In Liverpool, Liam Smith didn’t get the fight he anticipated against Hassan Mwakinyo, while Natasha Jonas delivered a career-best performance, writes Elliot Worsell
THE middleweight fight between Liam Smith and Hassan Mwakinyo appeared a decent enough one on paper, but there was always a sense Natasha Jonas’ WBC and WBO super-welterweight title fight against Patricia Berghult was the true main event tonight (September 3) in Liverpool.
It would have made sense for that to be the case, too, given Sky Sports are all set to push an all-female card next Saturday (September 10) and Jonas, someone whose profile continues to grow due to both her boxing exploits and her work as a pundit, has become something of a late bloomer.
Now, of course, having watched both fights, the pecking order is clear, abundantly so. For while Smith could do nothing about what was effectively a no-show on the part of Mwakinyo, nor the fact he stopped him with ease in round four of a strange and essentially pointless fight, it was ultimately Jonas who thrilled the crowd with a far more impressive 10-round domination of Berghult.
What looked, going in, a difficult fight for Jonas, stylistically, proved a relatively straightforward one for her, yet she navigated the contest with an awareness of the need to provide action and, also, looked for the finish throughout. It made for a career-best display, with an awkward first round (perhaps the only one she lost) soon forgotten once Jonas found her groove, humbled Berghult with sharp right hooks and body shots, and used her superior strength to bully her around the ring.

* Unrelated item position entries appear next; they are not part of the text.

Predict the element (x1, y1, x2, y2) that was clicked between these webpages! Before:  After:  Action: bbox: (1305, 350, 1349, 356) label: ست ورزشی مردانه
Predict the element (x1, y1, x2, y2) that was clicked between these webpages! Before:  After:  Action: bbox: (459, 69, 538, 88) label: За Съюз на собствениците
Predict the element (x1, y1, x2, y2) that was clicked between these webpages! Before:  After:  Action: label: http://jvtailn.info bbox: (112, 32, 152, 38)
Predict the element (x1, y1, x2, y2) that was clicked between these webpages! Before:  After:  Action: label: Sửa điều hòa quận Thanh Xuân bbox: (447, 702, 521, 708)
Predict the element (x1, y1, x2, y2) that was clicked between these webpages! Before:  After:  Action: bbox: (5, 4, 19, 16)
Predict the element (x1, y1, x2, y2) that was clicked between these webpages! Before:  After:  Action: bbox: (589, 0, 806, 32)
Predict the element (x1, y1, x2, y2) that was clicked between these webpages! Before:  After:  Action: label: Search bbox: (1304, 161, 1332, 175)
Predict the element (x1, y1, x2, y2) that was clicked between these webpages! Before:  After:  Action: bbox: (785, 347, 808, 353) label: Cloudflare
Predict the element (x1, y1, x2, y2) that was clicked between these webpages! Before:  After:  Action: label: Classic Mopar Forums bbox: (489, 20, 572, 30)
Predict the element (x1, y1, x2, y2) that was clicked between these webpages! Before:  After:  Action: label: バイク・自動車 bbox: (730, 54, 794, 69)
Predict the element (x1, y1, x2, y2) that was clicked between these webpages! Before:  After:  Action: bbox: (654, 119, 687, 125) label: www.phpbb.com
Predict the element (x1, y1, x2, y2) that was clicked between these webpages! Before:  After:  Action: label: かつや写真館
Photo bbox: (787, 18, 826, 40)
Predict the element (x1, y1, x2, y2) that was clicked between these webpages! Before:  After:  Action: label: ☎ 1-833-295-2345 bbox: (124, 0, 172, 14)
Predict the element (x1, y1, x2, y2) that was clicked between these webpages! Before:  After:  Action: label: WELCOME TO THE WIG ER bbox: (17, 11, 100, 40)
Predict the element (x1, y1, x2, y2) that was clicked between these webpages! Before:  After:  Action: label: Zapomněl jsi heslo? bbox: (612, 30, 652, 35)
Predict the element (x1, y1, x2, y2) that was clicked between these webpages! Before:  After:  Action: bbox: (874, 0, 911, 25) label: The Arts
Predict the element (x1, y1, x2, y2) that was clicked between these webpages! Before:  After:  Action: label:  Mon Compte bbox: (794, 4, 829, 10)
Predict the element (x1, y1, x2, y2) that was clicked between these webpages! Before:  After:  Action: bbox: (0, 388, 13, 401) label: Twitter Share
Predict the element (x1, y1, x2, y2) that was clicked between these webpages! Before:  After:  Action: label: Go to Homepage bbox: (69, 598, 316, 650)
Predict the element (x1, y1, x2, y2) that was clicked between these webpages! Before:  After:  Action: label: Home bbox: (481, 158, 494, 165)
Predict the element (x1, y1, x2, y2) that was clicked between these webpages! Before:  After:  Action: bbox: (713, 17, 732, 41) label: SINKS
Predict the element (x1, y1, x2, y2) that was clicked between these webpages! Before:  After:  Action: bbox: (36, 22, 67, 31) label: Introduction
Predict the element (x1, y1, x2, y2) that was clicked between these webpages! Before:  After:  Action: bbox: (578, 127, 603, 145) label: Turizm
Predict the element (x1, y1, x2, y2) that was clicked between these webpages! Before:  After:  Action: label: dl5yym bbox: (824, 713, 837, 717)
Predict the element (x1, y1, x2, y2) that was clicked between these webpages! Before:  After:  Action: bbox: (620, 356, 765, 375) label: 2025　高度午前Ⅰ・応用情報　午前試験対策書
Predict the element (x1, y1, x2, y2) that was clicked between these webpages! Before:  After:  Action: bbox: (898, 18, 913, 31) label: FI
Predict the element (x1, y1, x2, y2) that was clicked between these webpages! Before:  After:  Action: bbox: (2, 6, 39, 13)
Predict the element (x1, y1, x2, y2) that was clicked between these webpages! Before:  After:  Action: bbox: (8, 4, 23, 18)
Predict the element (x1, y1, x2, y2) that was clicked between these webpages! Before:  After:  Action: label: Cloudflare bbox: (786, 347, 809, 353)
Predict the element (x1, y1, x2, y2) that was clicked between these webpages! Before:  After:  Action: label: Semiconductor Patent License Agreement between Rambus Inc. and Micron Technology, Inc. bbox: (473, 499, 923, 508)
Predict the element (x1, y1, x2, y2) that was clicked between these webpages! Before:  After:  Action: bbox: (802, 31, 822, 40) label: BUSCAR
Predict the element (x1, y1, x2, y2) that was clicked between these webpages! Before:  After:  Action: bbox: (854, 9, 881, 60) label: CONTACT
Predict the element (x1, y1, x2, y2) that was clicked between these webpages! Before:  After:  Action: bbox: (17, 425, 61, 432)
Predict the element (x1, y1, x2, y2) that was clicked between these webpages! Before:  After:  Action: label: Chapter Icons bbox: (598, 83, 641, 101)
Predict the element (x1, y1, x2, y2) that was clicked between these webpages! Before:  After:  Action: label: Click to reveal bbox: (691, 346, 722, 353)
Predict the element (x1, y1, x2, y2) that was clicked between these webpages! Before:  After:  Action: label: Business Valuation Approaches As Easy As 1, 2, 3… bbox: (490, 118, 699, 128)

Still operating at an unnatural weight, Jonas’ strength was nevertheless crucial here and was seemingly too much for Berghult, who had success at a distance and with straight punches but found herself overwhelmed whenever she allowed Jonas, 12-2-1 (8), to get close. Get close Jonas did, too, and often, particularly having been left frustrated by the events of round one, and it wasn’t long before Jonas had taken control and was both beating up the Berghult body and snapping back her head with overhand lefts.
In response, Berghult, 15-1 (3), tried to move, and clinch, and indeed rallied back strongly in the first half of the eighth, just as Jonas started to get maybe a little complacent. Yet it was in that very same round Jonas, eager not to let her lead slip, came firing back with interest, further denting Berghult’s pride, resistance and confidence, and in the end taking the round on the three judges’ scorecards.
They, for my liking, and also for Jonas’, were a bit wide when delivered at the bout’s conclusion (100-90 twice, and 99-91), but the Liverpool boxer, now the WBC and WBO belt-holder, won’t care one bit. Improving from fight to fight, perhaps her biggest issue going forward is the decision she must make regarding the weight at which her future is to lie. There is, after all, a sense her best days will always be at lightweight or super-lightweight, yet, with two belts now to her name, it’s hard to argue with Jonas’ form as a super-welterweight, and just as hard to deny her a headline slot on any future card in Liverpool.
For now, the position of headliner belongs to Liam Smith, a former WBO super-welterweight belt-holder whose fight this evening against Hassan Mwakinyo, 20-3 (14), couldn’t have been any more disappointing.
A peculiar one from the off, full of plenty of fouls, late punches, and questionable knockdowns, Smith got the job done in the fourth when Mwakinyo dropped to the canvas twice, the second time appearing to quit.
Whatever the reason for it, this “no más”, Smith, 32-3-1 (19), was sadly left with more questions than answers, and so, for that matter, were all of us watching either at home or from ringside.